Знаете, я не думала, что очень привязана к родительскому дому — по понятным причинам. Но когда оказалось, что я должна съехать оттуда, на меня накатило отчаяние. Может, если бы в доме оставались родители, а я просто съезжала, чтобы жить подальше от «девочек», — это было бы одно. А когда дом оказался в руках злобной мерзкой тетки с ее бандитами, и я тоже покинула его… нет, я понимаю, что дом неодушевленный, но мне казалось — он смотрит мне вслед с немым отчаянием. Я бросила его, но у меня не было выбора.

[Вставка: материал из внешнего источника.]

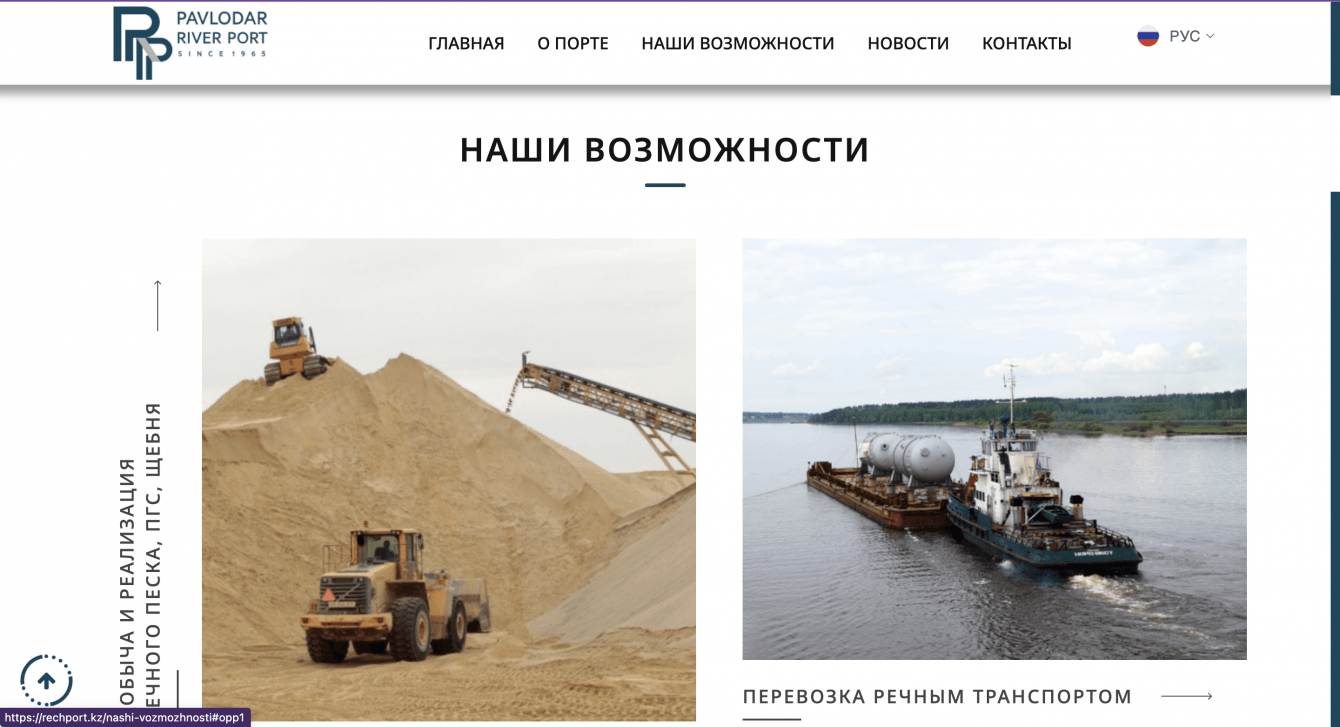Open the ПЕРЕВОЗКА РЕЧНЫМ ТРАНСПОРТОМ link
This screenshot has height=727, width=1340.
937,697
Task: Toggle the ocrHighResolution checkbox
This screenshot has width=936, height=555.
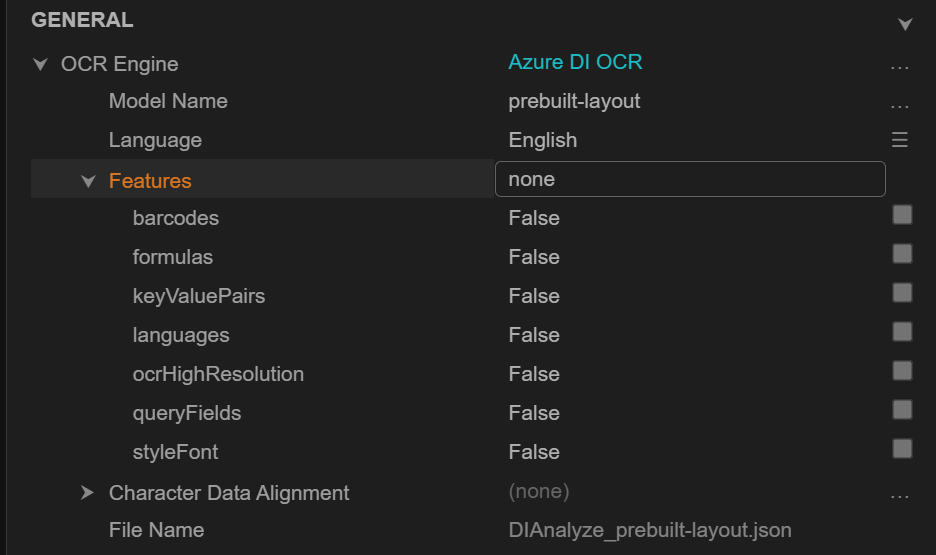Action: point(902,371)
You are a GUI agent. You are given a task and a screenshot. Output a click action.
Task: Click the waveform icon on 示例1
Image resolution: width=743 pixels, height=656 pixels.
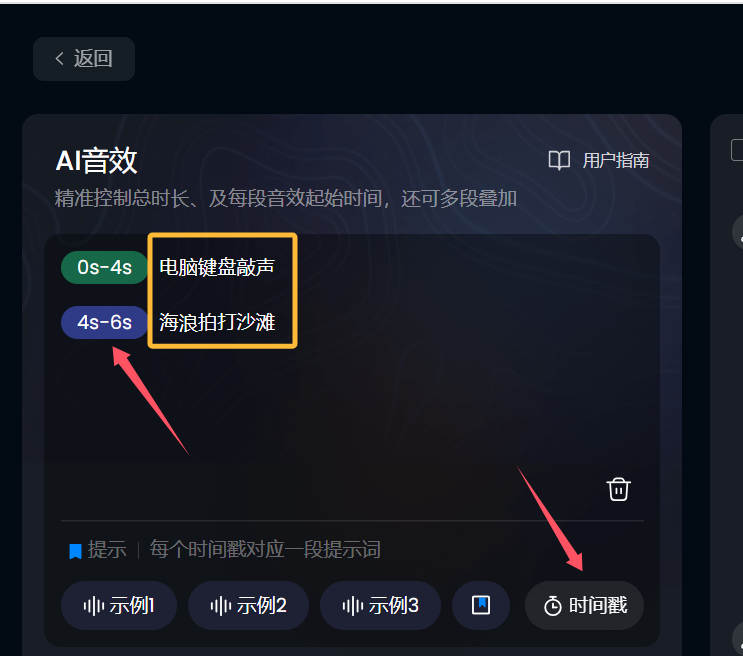[x=93, y=606]
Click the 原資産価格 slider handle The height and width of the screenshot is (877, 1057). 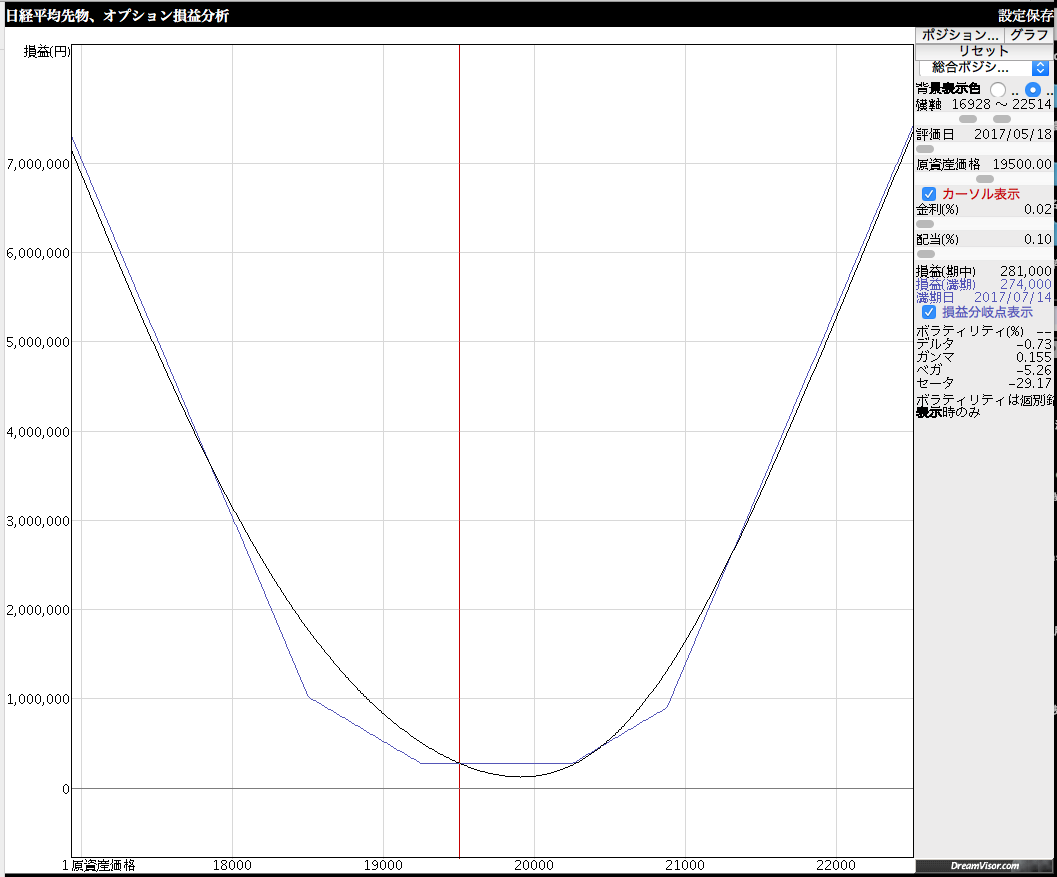tap(985, 179)
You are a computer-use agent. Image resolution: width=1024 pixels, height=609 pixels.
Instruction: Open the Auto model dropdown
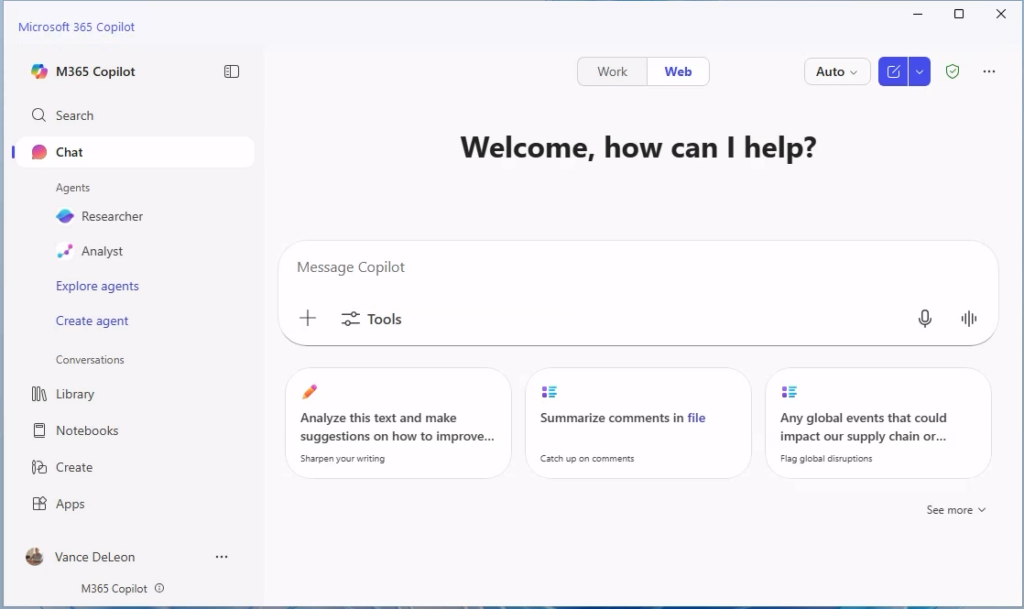click(837, 72)
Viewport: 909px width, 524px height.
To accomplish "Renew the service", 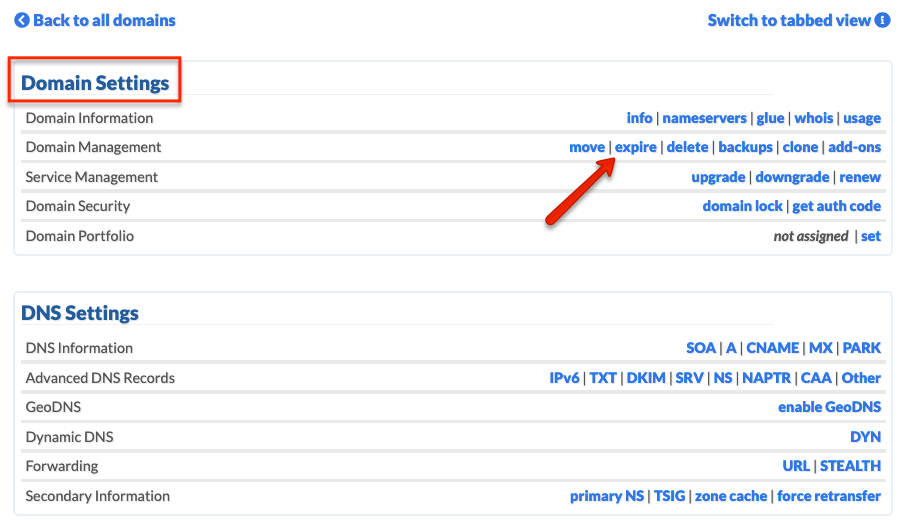I will (860, 177).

И сейчас я брожу по его комнатам и глажу стены. Я отчего-то дома, но ничего не узнаю — комнаты больше, расположены не так, но я знаю, что это наш дом и где-то в нем родители, мне просто нужно их найти. Но ужасный грохот и крик звучит откуда-то сверху, и я должна найти выход, однако коридор где-то не там.
— Линда, проснись.
Это вездесущая Роза, которая вообще не дает мне покоя. То таблетки, то еда, то еще что-то, теперь разбудила меня зачем-то. Ее дом — ее правила, конечно, а все же теперь я хочу запереться в своей квартире и не выходить оттуда никогда.
— Ну, чего?
— Полиция. — Роза обеспокоена. — Хотят с тобой поговорить.
— Именно со мной?!
Новое дело, что я могу сказать полиции, интересно.
— Ну, ладно.
Окружающий мир становится все менее приветливым. Когда Лизка пристрелила Виталика, я имела удовольствие общаться с полицией, и впечатления у меня остались самые отвратительные. Они вообще не могли взять в толк, как это я не слышала выстрела. А я смотрела «Гарри Поттера», и в наушниках был Хогвартс, а не какие-то выстрелы. Тем более, когда не стало родителей, мне стало наплевать на крысиную возню «девочек», они моей семьей никогда не были. Но объяснять это полиции я не стала, а удивленной, испуганной или преисполненной горя не выглядела, и полицейские вцепились в меня, как бультерьеры. И если бы не муж риелторши Риты, я бы фигурировала в деле в качестве какого-то там свидетеля, хотя я совершенно не свидетель. В итоге полицейские от меня отстали, но осадок остался, нервов моих на это общение ушло очень много.